A view source on a lot of web pages out there shows something like this, which is from a web page created by the DITA Open Toolkit from a DITA XML file:
<html lang="en-us" xml:lang="en-us"> <head> <meta content="text/html; charset=utf-8" http-equiv="Content-Type" /> <meta name="copyright" content="(C) Copyright 2005" /> <meta name="DC.rights.owner" content="(C) Copyright a2005" /> <meta content="recipe" name="DC.Type" /> <meta name="DC.Title" content="My Topic" /> <meta name="abstract" content="Sample description of the topic." /> <meta name="description" content="Sample description of the topic." /> <meta content="XHTML" name="DC.Format" /> <meta content="r1" name="DC.Identifier" /> <link href="commonltr.css" type="text/css" rel="stylesheet" /> <title>My Topic</title> </head>
head elements of many web pages have metadata in collections of name/value pairs stored in the
content attributes of
meta elements like this. We’ve all seen that many HTML generation routines add these
head/meta elements, but what kind of applications actually pull these name/value pairs out and do something with them?

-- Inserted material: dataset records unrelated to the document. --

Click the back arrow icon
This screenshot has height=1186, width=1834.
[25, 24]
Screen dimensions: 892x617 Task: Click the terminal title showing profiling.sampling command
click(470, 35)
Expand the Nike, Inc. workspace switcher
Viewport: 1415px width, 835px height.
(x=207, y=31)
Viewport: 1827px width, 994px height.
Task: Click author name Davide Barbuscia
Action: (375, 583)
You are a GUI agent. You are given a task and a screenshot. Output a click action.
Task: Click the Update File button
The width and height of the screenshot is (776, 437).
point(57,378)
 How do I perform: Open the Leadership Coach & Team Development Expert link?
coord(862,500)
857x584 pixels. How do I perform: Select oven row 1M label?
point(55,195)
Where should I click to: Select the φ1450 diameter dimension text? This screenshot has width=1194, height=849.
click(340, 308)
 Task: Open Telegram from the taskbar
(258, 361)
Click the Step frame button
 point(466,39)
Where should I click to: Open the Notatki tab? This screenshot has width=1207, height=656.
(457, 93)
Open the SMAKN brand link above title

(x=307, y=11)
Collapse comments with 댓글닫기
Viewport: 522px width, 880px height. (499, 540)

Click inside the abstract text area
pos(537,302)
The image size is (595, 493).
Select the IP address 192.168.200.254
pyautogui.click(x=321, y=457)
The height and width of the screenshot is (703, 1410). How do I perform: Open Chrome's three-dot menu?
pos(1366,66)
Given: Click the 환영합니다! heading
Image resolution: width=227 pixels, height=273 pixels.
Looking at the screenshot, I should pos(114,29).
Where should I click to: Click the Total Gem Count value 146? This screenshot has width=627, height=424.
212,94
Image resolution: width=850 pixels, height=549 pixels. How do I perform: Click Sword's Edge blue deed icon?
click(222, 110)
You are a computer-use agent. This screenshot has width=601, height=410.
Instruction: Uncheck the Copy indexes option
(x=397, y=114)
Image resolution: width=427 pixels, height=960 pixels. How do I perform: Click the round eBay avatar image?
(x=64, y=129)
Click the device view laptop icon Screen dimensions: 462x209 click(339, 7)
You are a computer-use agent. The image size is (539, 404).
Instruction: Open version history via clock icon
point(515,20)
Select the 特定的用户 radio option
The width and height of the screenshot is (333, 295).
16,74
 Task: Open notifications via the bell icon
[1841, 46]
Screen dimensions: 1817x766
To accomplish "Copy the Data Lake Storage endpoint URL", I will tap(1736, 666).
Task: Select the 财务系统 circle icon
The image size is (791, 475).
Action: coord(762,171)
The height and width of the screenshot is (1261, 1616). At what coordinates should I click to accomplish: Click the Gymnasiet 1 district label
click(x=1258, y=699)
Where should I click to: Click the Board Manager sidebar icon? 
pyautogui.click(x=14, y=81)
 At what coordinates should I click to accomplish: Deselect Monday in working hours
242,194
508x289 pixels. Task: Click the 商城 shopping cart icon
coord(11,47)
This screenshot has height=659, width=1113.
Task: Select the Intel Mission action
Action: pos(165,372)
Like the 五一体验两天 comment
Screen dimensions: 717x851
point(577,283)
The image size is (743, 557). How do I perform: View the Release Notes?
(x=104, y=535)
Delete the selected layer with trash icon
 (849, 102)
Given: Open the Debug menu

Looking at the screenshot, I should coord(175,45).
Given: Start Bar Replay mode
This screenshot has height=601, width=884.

Web-focused content management systems are the only candidate I can think of; can anyone confirm that one of those uses this data, or name some other kind of application that does?
A funny side note: a web search to find some numbers on this usage of
meta tags also displays a single paid ad with the title “Meta Tags Are Dead” that links to an ad for a $79 book called “Google Secrets: How to Get a Top 10 Ranking” at the clever domain name google-secrets.com. The ad title reminded me of a certain De La Soul album name.
One limited usage, but very useful for me, is that when you bookmark a page in the Opera browser, it stores the description metadata as well as the page title and URL (if the page doesn’t have any description, you can add your own, and I often have to, by copying/pasting content from the page). The Opera UI is based on fast search for navigation, so if you are looking at your bookmarks, you just type in a relevant word or two, and it searches all of the bookmark info, including the description, to filter the bookmark tab to show only the relevant bookmarks. This works really well.
Thanks Tony! This is just the kind of thing I was curious about. I see that they document it a bit here
Zotero uses Dublin Core meta tags to import bibliographic metadata.
Just to make sure I understand what you mean by “Dublin Core meta tags”: when you tell Zotero to save information about a web page, it looks for meta elements where the @name value begins with “DC.” and, for each that it finds, it saves the @name and @content values, right?
I scrape meta tags in many of the law-related Zotero translators I’ve contributed (Bob, you would be familiar with Cornell’s LII I think).
I’ve also been recently shot down for suggesting that publishers use simple meta tags in order to be “Zotero friendly” - see: http://groups.google.com/group/zotero-dev/browse_thread/thread/4a6f0190afc3e4a
RDF and ontologies are way sexier!
Definitely familiar with the Cornell LII. They’re doing great work, and not enough people realize that findlaw.com is owned by Thomson, so I think that the work at Cornell is the great hope for free access to online U.S. law.
RDF and ontologies are way sexier!
An important advantage of RDF is the ability to make the value of the name/value pair (the object) a URI, so that it can serve as the subject of other triples, so that you can start linking up triples to gain new information. I’ll be posting something that mentions doing this in HTML head elements shortly.
Ontologies are great, but you can get a lot done without them.
We publish meta tags from the article pages on IngentaConnect. Google Scholar uses them as a way to get better bibliographic metadata than they can automatically harvest from the full-text.